So does every highly-paid actor, I expect.



Zardnaar said:


> I think if you leave out a couple of his movies most of them make little money.




Yes, well, if you only allow data that supports your conclusion, then you'll feel your conclusion is supported.  But cherry picking doesn't make a convincing argument.



Zardnaar said:


> Essentially people went to see Trek because it's trek not because it's Chris Pine in it.




Sure.  But then, you also missed the point.



Zardnaar said:


> He's not really an anchor type actor unlike say The Rock who can do any crap movie and it will make hundreds of millions.




Nope. But then, I didn't say he was, so this is arguing against a strawman.


----------



## Whizbang Dustyboots (Jul 9, 2021)

It's going to be weird having many people on this board disappointed if the D&D movie turns out to be decent and does well commercially.


----------



## Cadence (Jul 9, 2021)

It feels like as popular as it is, D&D has a built in huge group of people who will at least look at the previews... and talk it up and see it if it actually looks like a decent movie.  And then if it is actually decent and rotten tomatoes agrees with the word of mouth, shouldn't that give it some legs?


----------



## Zardnaar (Jul 9, 2021)

Umbran said:


> So does every highly-paid actor, I expect.
> 
> 
> 
> ...




You were the one name dropping these actors. 

 None of them have been in big movies under there own star power. 

 Hugh Grant maybe in the 90's. That was over 20 years ago.

 The D&D name I highly doubt can carry a movie by itself, it can't carry a video game. 

 So what are we left with? Probably a generic fantasy film that may or may not be good?


----------



## Zardnaar (Jul 9, 2021)

Whizbang Dustyboots said:


> It's going to be weird having many people on this board disappointed if the D&D movie turns out to be decent and does well commercially.




 More mildly surprised.


----------



## Cadence (Jul 9, 2021)

Zardnaar said:


> More mildly surprised.




Hollywood already gave me decent movies for the Avengers, LotR, and Watchmen... anything is possible.


----------



## hopeless (Jul 10, 2021)

And since then?
In recent times they have grown somewhat unable to recognise decent writing and seemed more intent on something that really isn't profitable.
But yes mildly surprised, I'd be happy if they didn't have that particular problem.


----------



## Blue Orange (Jul 10, 2021)

They could get Vin Diesel, and drop hints it's in the Fast and Furious universe.

"It's all about _family_!"

"Yeah, but these guys are more like the Do'Urdens."

After they win they sit down for a game.
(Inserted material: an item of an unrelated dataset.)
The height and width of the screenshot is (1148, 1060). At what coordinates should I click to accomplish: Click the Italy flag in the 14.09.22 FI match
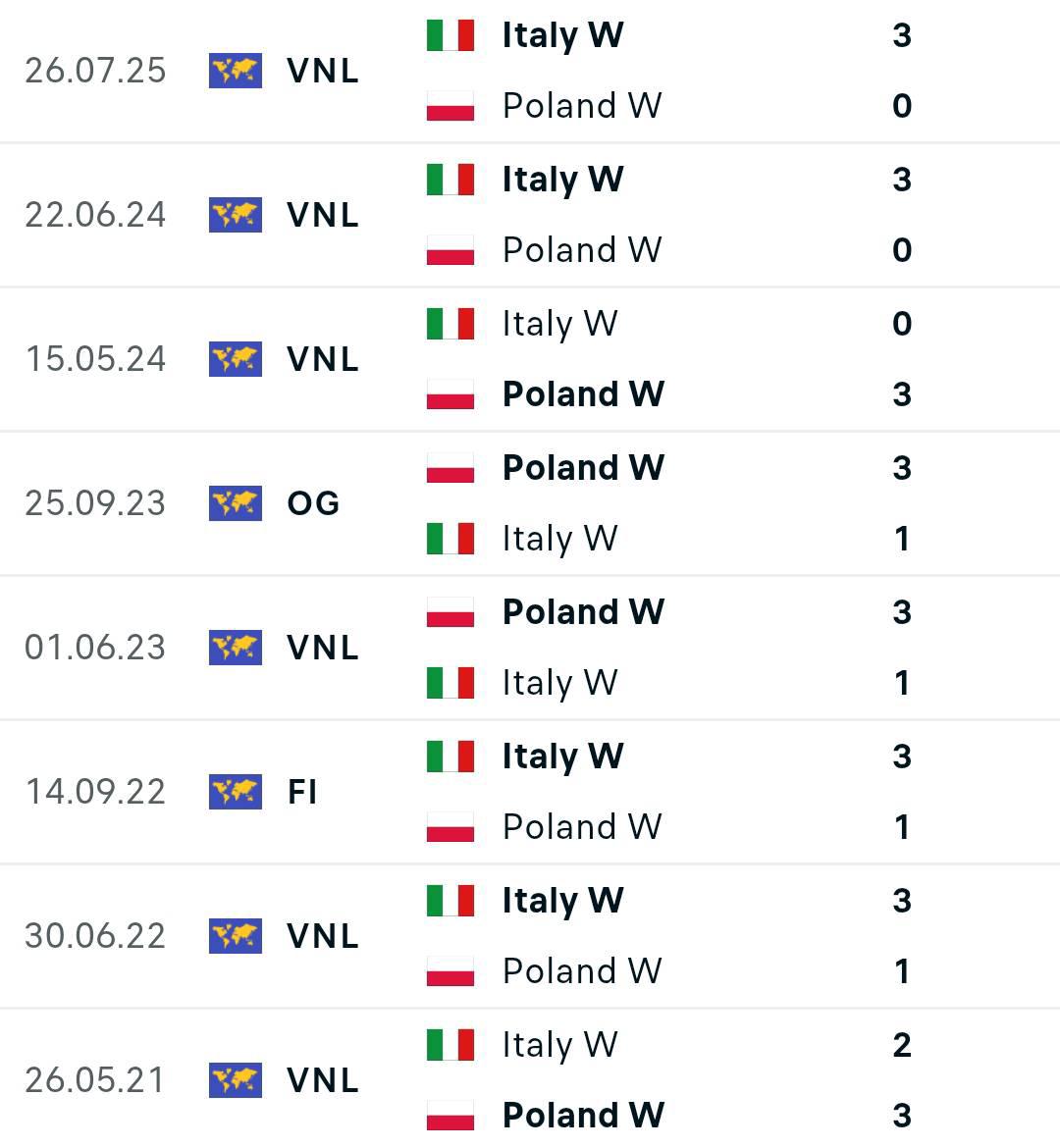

If it does well the next Fast and Furious movie will have them playing D&D while driving.


----------



## hopeless (Jul 10, 2021)

I could see Vin Diesel inviting them around for an impromptu game!

I'm not sure if that would count as a movie, but I suspect it could be streamed!


----------



## ART! (Jul 10, 2021)

Cadence said:


> It feels like as popular as it is, D&D has a built in huge group of people who will at least look at the previews... and talk it up and see it if it actually looks like a decent movie.  And then if it is actually decent and rotten tomatoes agrees with the word of mouth, shouldn't that give it some legs?



One of the marketing things that Marvel Studios relies on and does really well is create buzz that gets the in-the-know fans excited. Dropping some quintessential D&D-isms in a teaser trailer would be a way that this movie could do that. If there's a Beholder in the movie, tease that, for example. Show a wizard casting what could only be Magic Missile. Etcetera.


----------



## Ryujin (Jul 10, 2021)

ART! said:


> One of the marketing things that Marvel Studios relies on and does really well is create buzz that gets the in-the-know fans excited. Dropping some quintessential D&D-isms in a teaser trailer would be a way that this movie could do that. If there's a Beholder in the movie, tease that, for example. Show a wizard casting what could only be Magic Missile. Etcetera.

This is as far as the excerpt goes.